* _ASSIGNED TASK_: Your job is to set down the stretch of entries that opens with the line containing "WEB内見 (1099, 50)" and closes with the line containing "メール (583, 1554)". Keep both end lines, copy each exactly, and add nothing.

------------------------------------

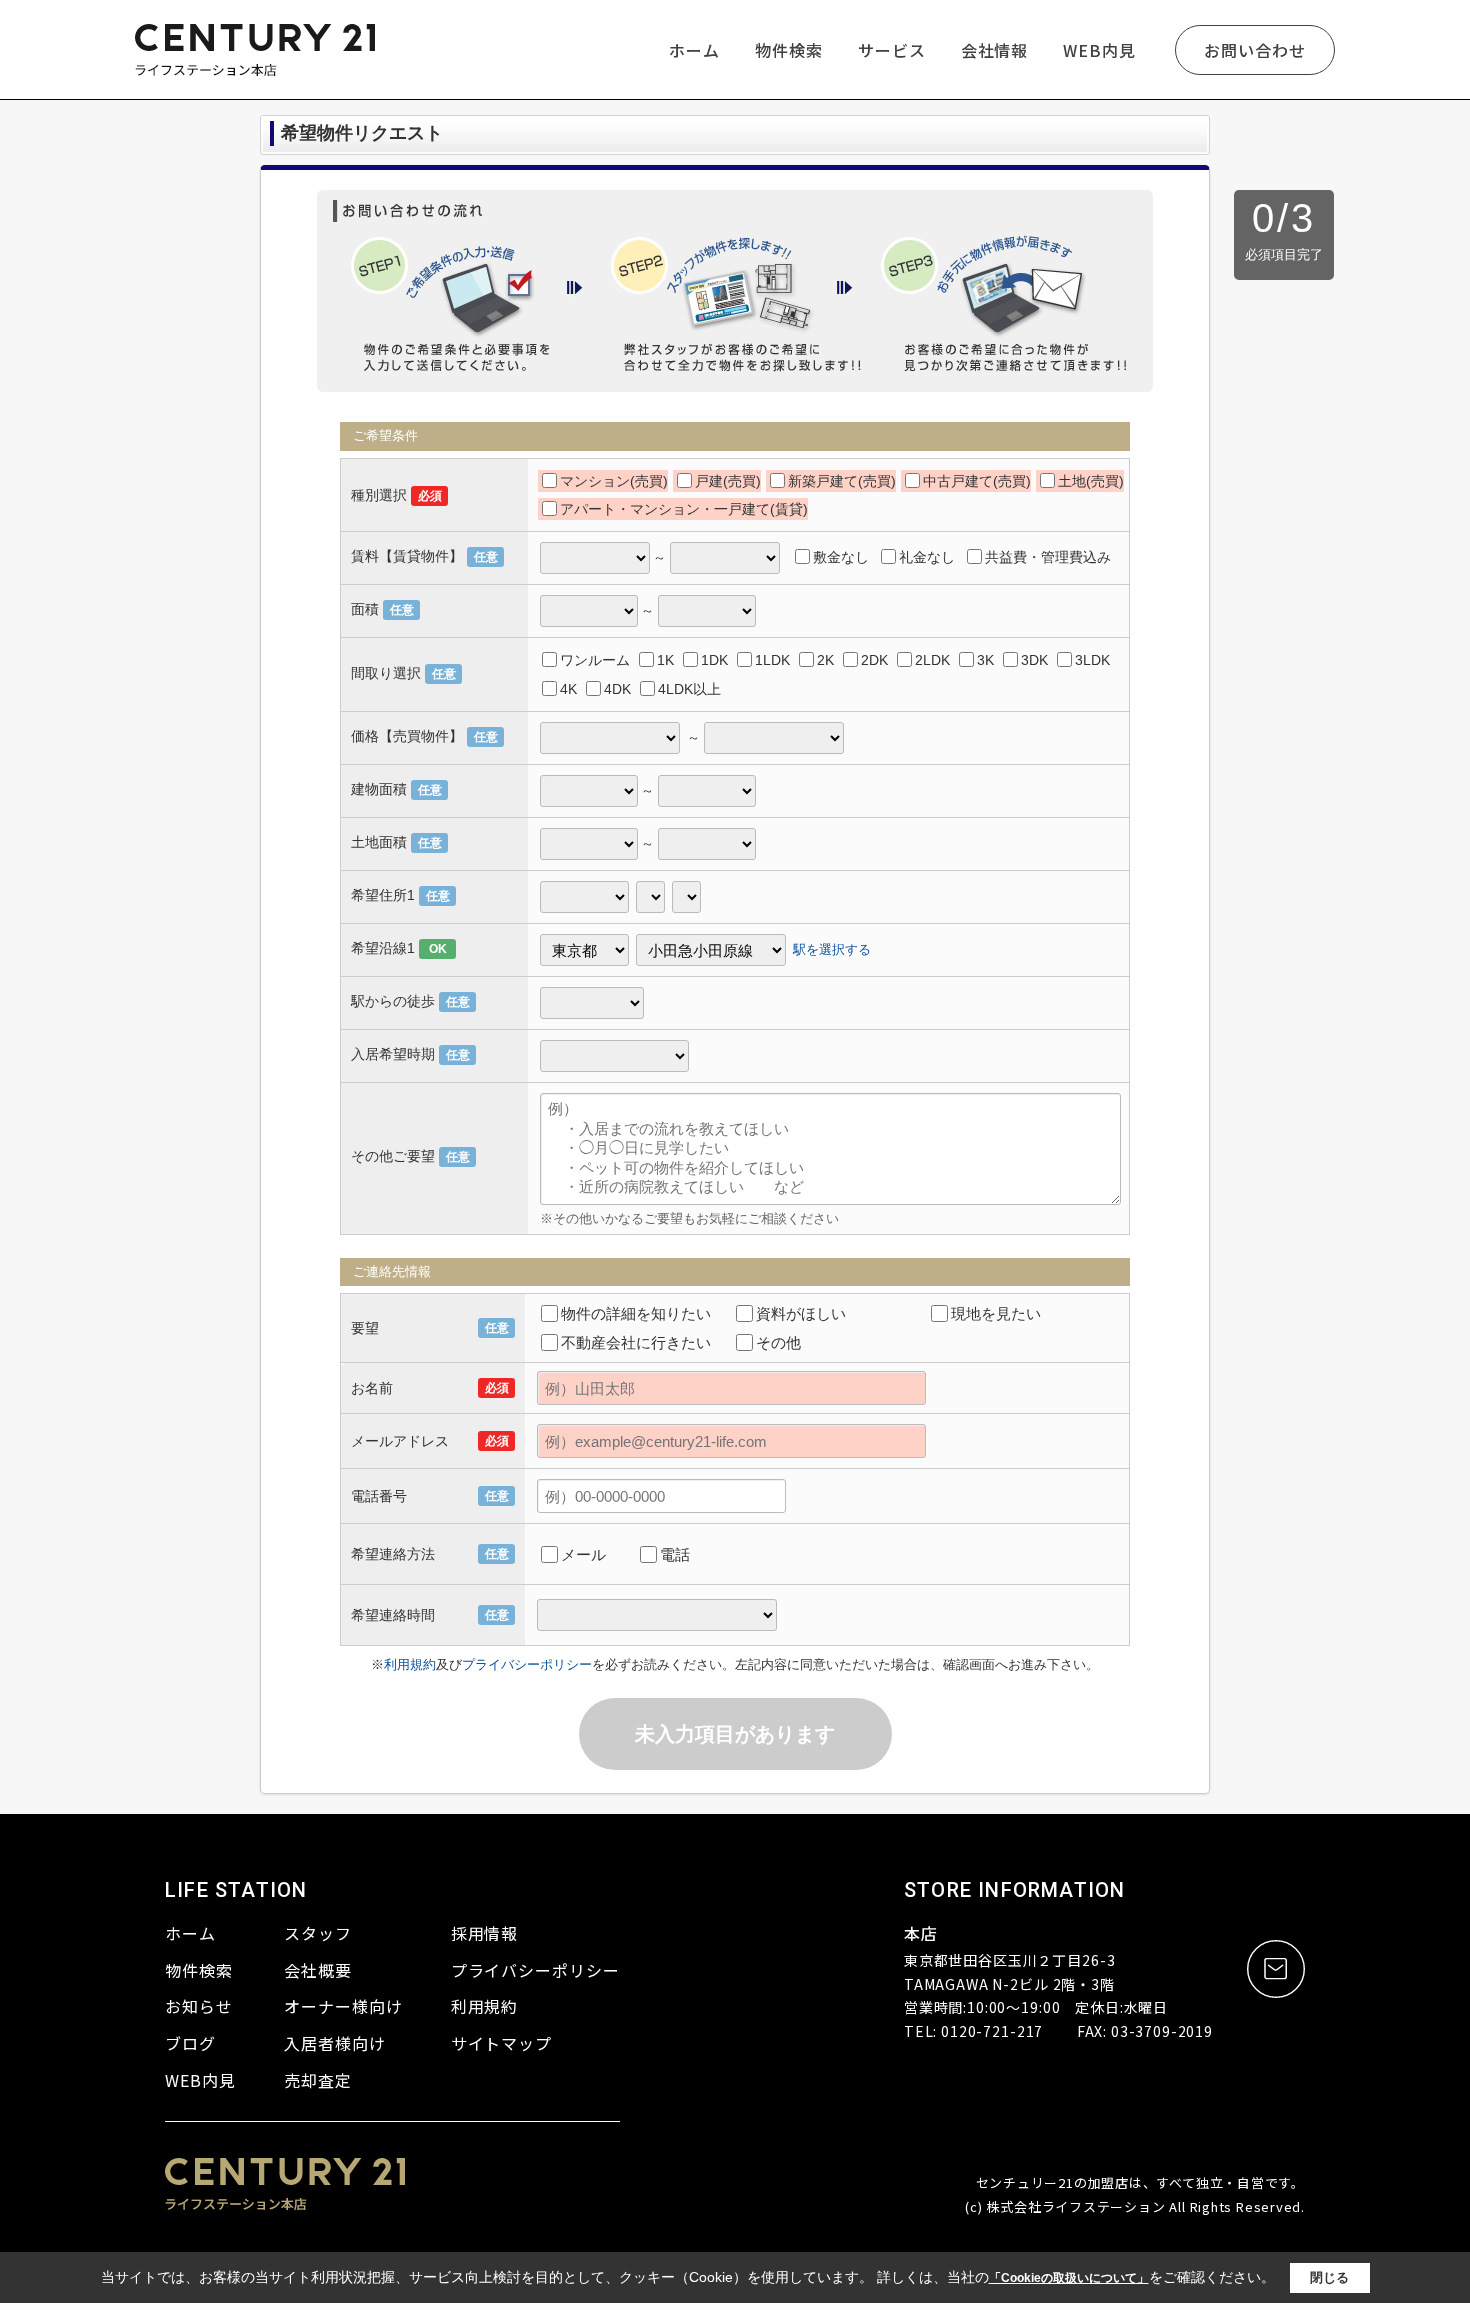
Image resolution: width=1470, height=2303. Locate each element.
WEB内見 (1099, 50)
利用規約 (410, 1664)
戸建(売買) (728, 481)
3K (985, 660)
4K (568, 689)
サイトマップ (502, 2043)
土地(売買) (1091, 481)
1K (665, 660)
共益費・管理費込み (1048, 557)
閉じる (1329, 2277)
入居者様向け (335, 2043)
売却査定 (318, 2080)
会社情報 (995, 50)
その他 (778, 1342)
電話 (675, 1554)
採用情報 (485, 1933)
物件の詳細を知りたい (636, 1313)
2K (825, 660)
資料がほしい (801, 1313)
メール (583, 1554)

------------------------------------

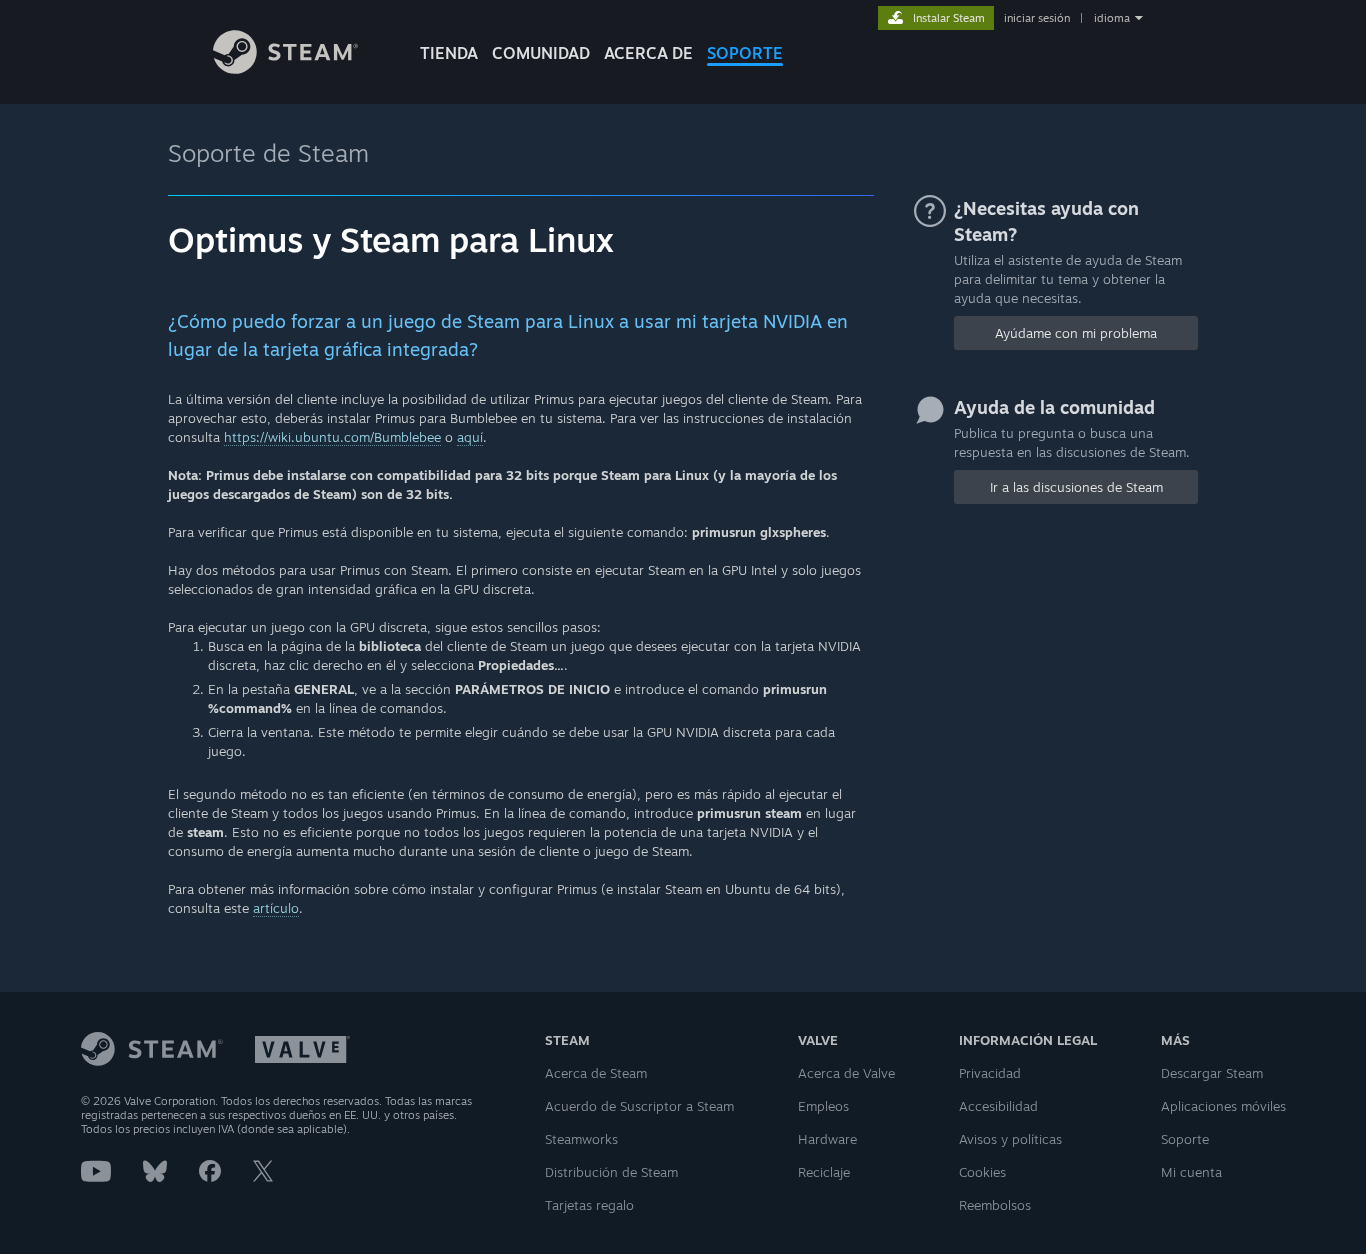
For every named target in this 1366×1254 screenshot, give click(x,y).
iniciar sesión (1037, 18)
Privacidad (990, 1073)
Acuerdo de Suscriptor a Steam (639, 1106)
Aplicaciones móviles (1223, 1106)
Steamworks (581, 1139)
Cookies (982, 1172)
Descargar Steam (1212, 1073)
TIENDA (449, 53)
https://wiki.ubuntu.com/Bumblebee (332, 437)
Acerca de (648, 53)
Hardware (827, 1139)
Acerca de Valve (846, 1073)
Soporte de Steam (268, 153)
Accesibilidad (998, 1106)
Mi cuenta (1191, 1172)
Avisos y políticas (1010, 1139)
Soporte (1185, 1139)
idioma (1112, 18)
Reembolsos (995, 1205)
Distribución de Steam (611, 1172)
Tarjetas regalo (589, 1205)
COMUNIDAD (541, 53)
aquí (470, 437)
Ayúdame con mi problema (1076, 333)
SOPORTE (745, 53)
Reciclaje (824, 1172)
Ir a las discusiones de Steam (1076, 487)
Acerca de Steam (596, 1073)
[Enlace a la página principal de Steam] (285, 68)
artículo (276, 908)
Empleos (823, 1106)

------------------------------------

* _PROBLEM SOLUTION_:
WEB内見 (1099, 50)
利用規約 (410, 1664)
戸建(売買) (728, 481)
3K (985, 660)
4K (568, 689)
サイトマップ (502, 2043)
土地(売買) (1091, 481)
1K (665, 660)
共益費・管理費込み (1048, 557)
閉じる (1329, 2277)
入居者様向け (335, 2043)
売却査定 (318, 2080)
会社情報 (995, 50)
その他 (778, 1342)
電話 (675, 1554)
採用情報 (485, 1933)
物件の詳細を知りたい (636, 1313)
2K (825, 660)
資料がほしい (801, 1313)
メール (583, 1554)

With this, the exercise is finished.